Is there a way I can write a larger sized csv?

Yes, the reader and writer iterator style should be able to read any length of file, they step through incrementally, and at no stage do they attempt to read the whole file. Something else is going wrong in your example.

Is there a way to dump in the large tab-delimited .txt file to Big Query in chunks as different csv's?

You shouldn't need to.

Can I dump 35 csv's into Big Query in one upload?

That's more a Big Query api question, so I wont attempt to answer that here.

In your code, your text delimiter is set to a pipe, but in your question number 2, you describe it as being tab delimited. If you're giving the wrong delimiter to the code, it might try to read more content into a field than it's expecting, and fail when it hits some field-size limit. This sounds like it might be what's going on in your case.

Also, watch out when piping your file out and changing delimiters - in the data sample you post, there are some commas embedded in the text, this might result in a corrupted file when it comes to reading it in again on the other side. Take some time to think about your target CSV dialect, in terms of text quoting, chosen delimiters etc.

Try replacing the | with \t and see if that helps.
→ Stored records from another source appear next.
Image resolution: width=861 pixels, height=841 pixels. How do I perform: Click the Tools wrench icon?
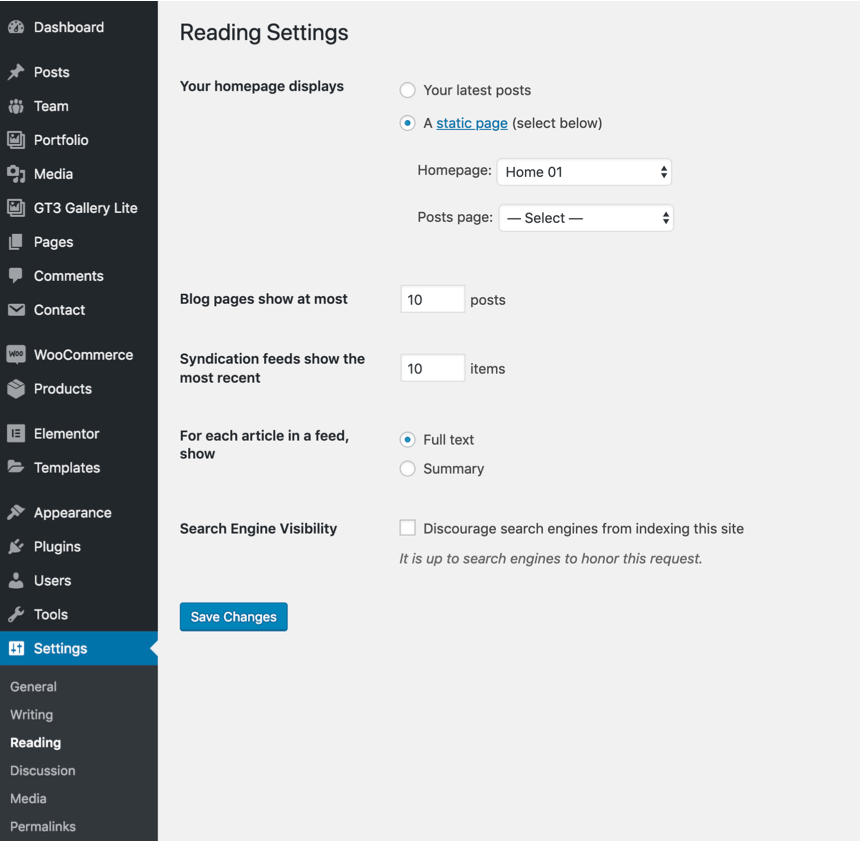16,614
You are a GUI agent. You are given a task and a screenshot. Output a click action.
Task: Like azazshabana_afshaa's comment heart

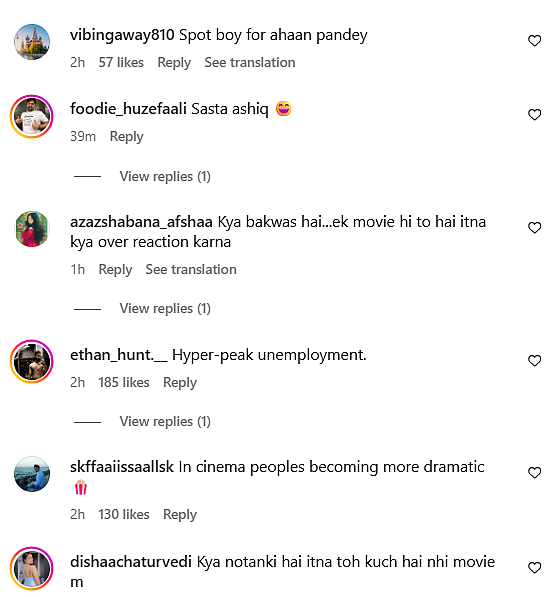point(534,227)
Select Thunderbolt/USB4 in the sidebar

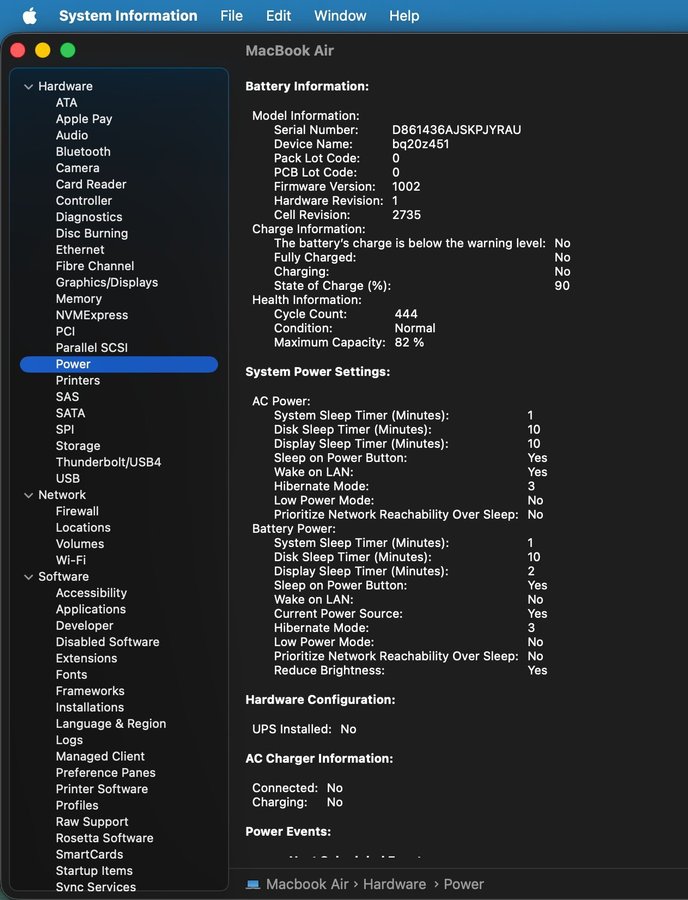click(x=108, y=462)
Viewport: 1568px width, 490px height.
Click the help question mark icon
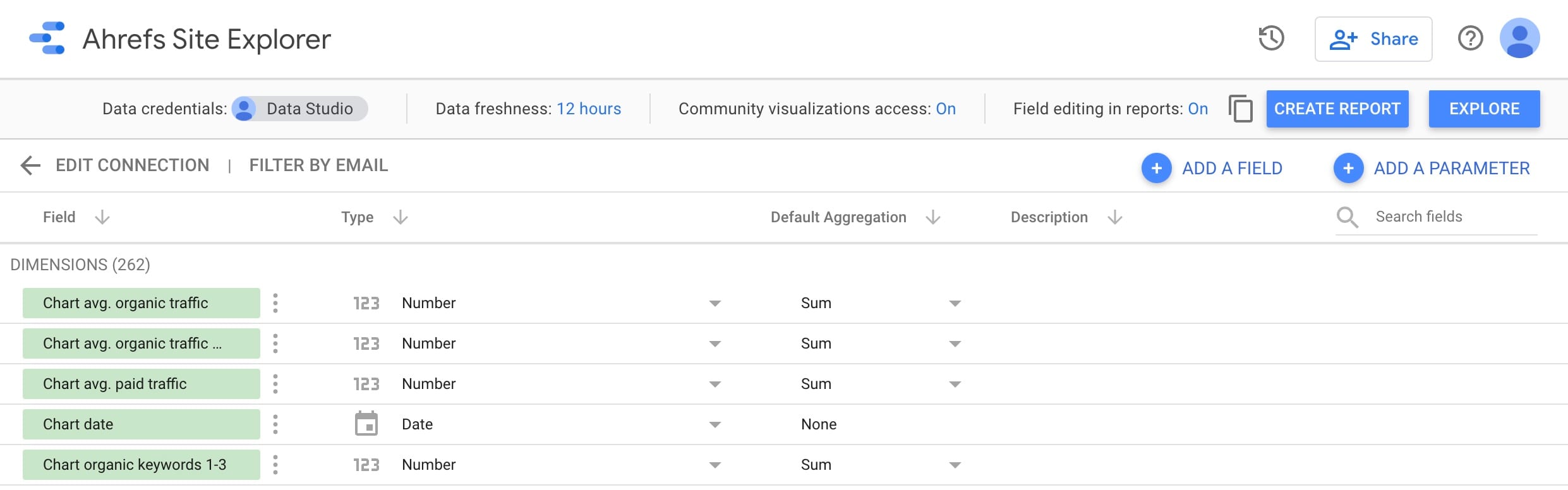tap(1470, 39)

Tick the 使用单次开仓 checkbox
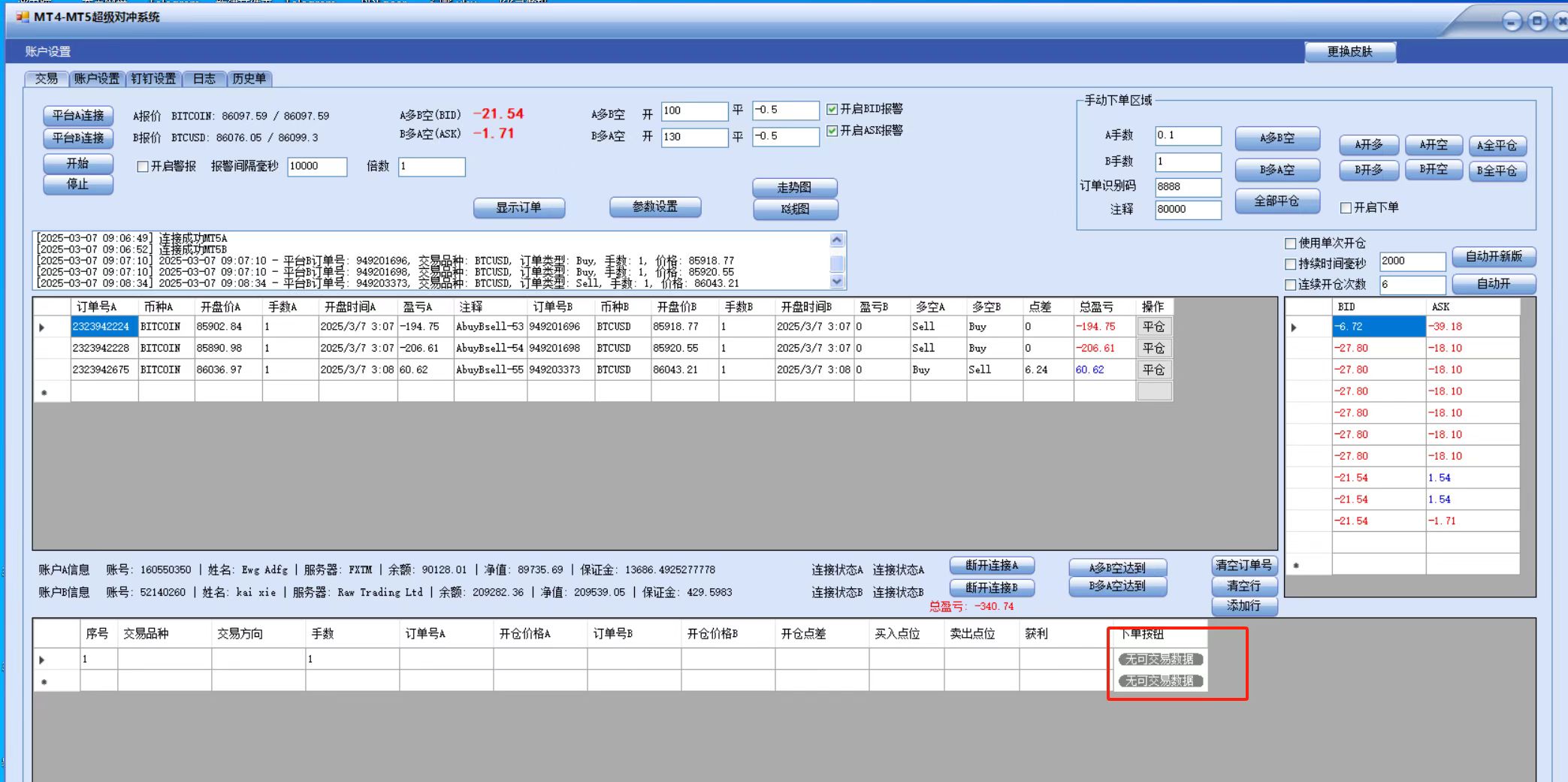1291,243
If you're only changing the delimiter from one thing to another, is that a useful process? Maybe forget the whole CSV nature of the file, and read lines iteratively, and write them without modifying them any, you could use readline and writeline for this, probably speeding things up in the process. Again, because they're iterative, you wont have to worry about loading the whole file into RAM, and just stream from one source to your target. Beware how long it might take to do this, and if you've a patchy network, it can all go horribly wrong. But at least it's a different error!